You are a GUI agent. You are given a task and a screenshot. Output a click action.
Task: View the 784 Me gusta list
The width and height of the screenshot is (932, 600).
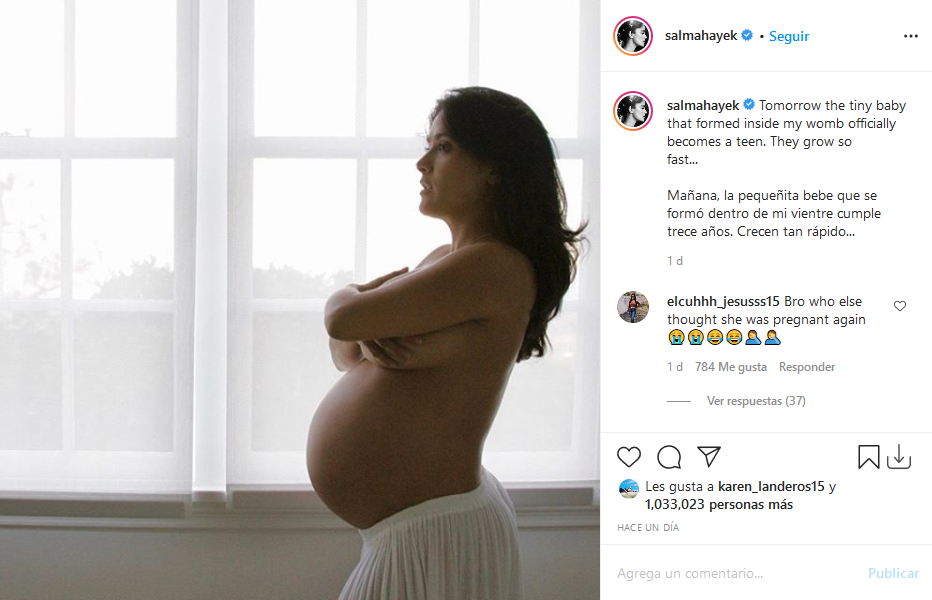coord(731,367)
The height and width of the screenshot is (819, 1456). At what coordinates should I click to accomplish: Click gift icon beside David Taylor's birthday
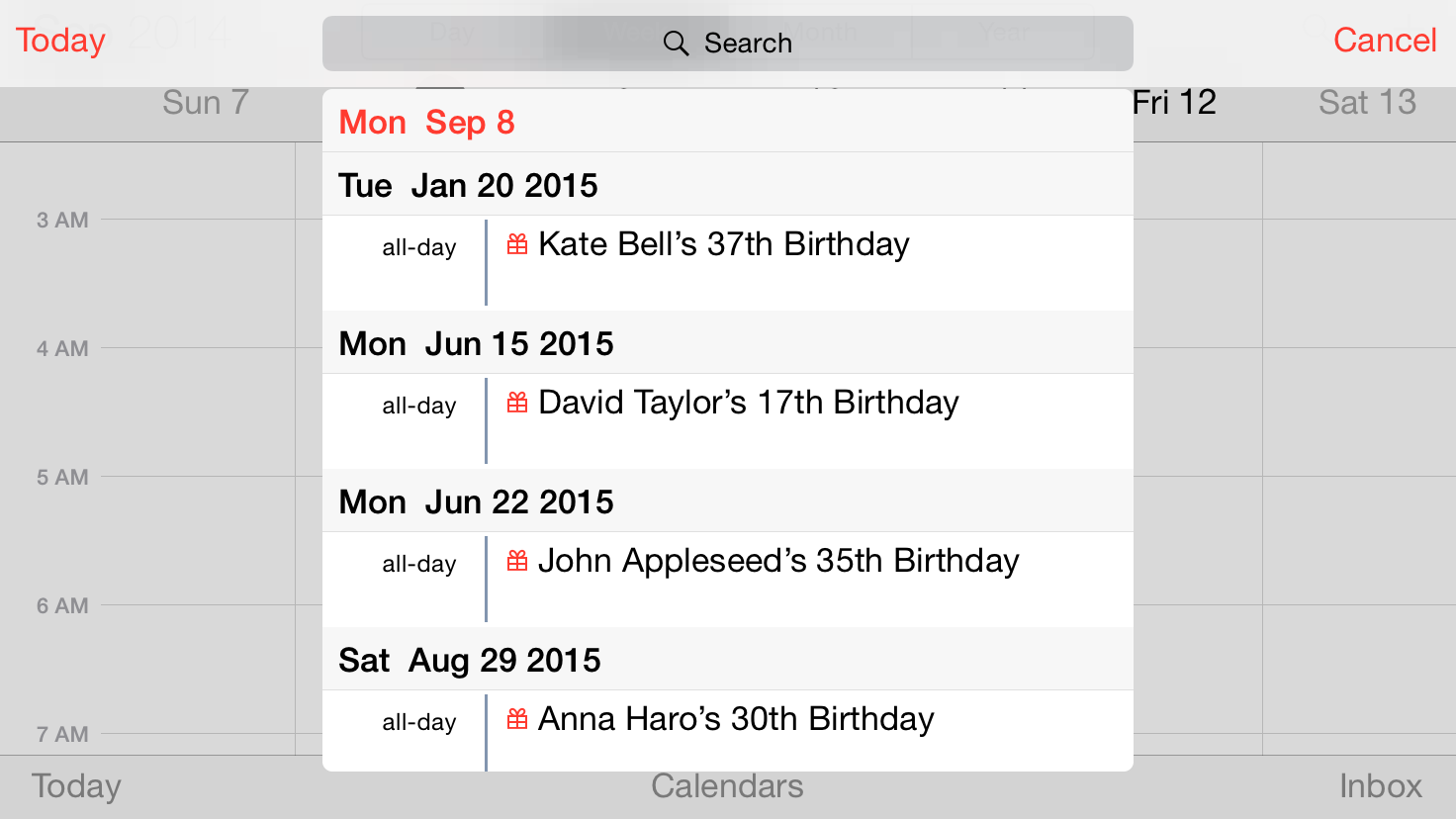click(517, 403)
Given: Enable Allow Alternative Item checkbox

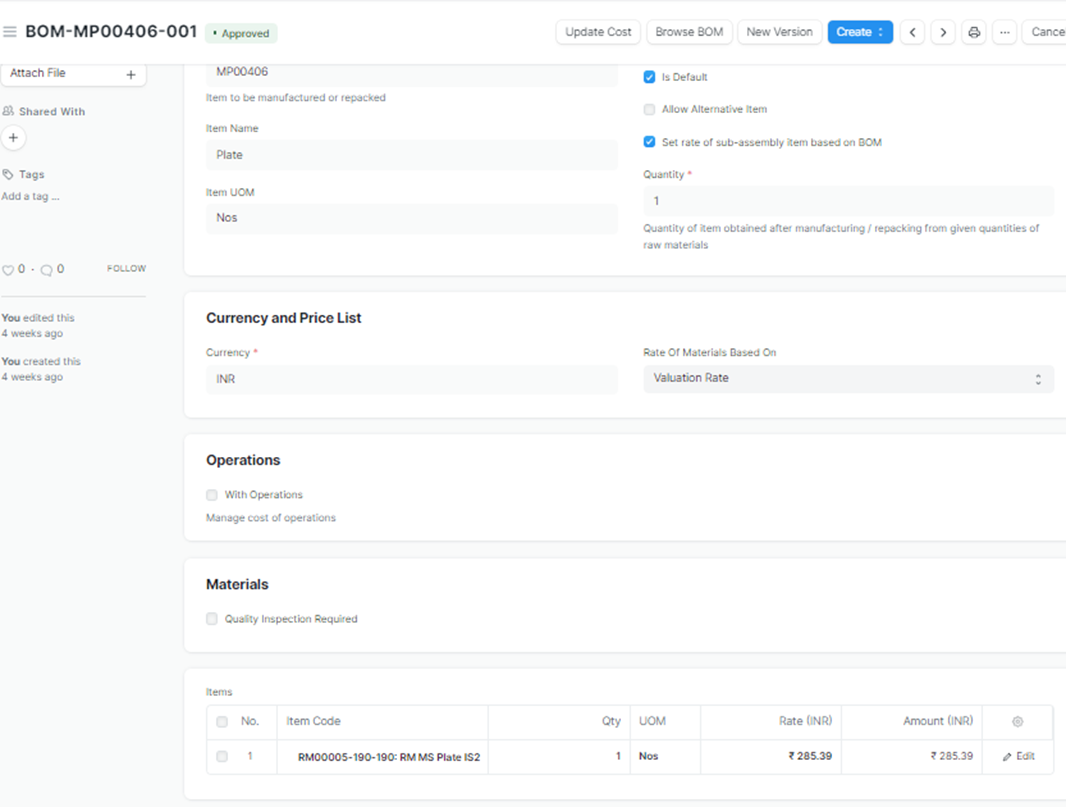Looking at the screenshot, I should point(649,109).
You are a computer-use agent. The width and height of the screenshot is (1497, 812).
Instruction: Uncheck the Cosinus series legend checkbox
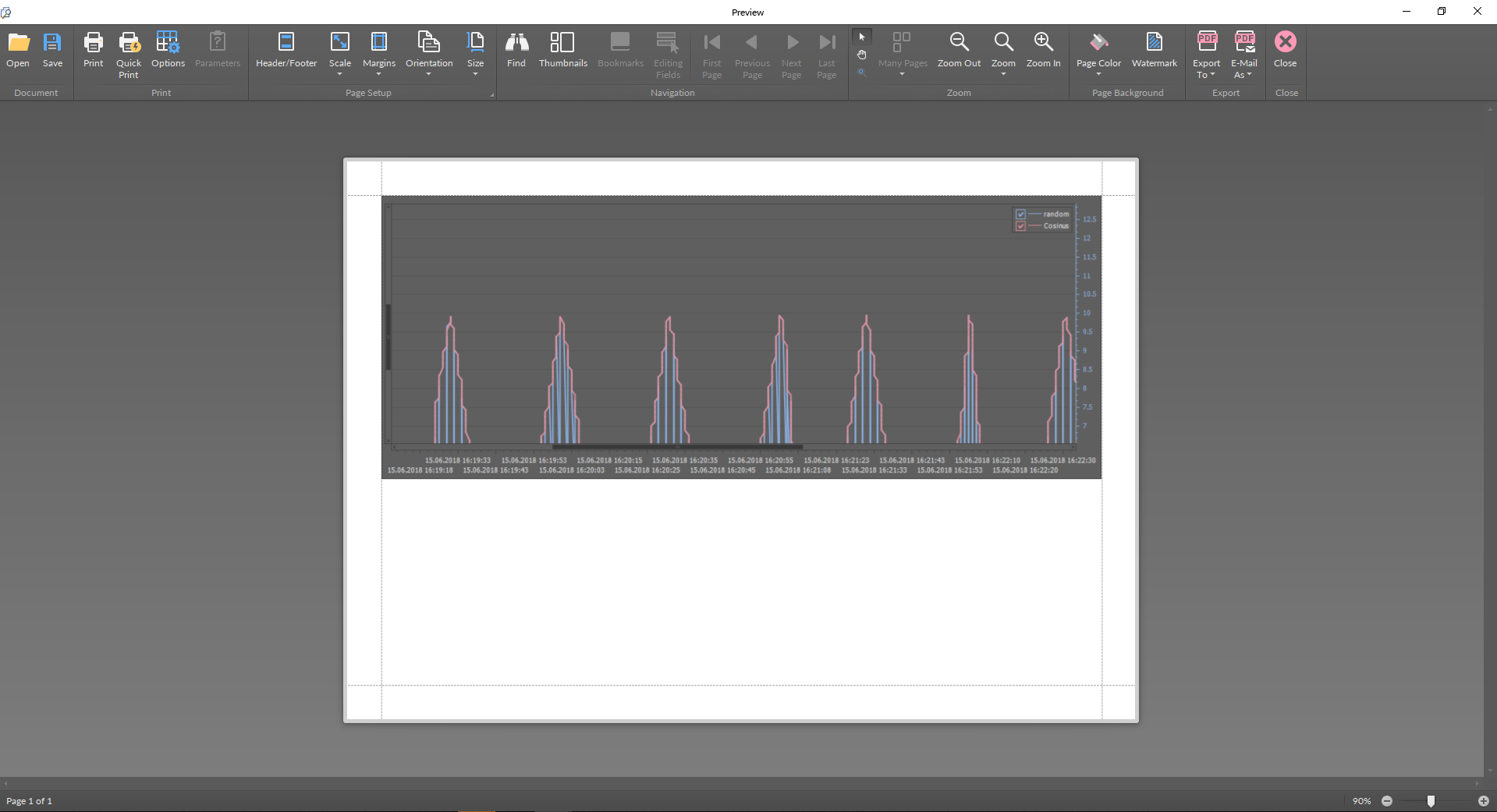(1020, 226)
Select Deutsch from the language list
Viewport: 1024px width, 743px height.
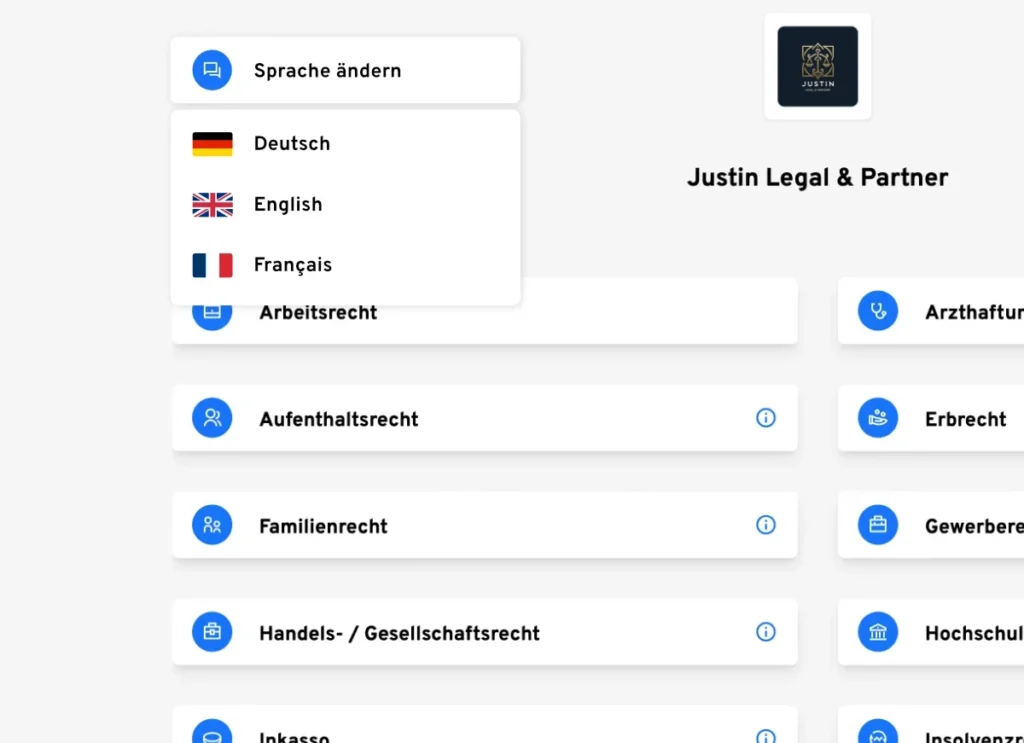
----------------------------------------
_Task prompt_
Wherever the string "list" turns up in the material, copy the whole line.

_Response_
Task: View the 784 Me gusta list
Select Deutsch from the language list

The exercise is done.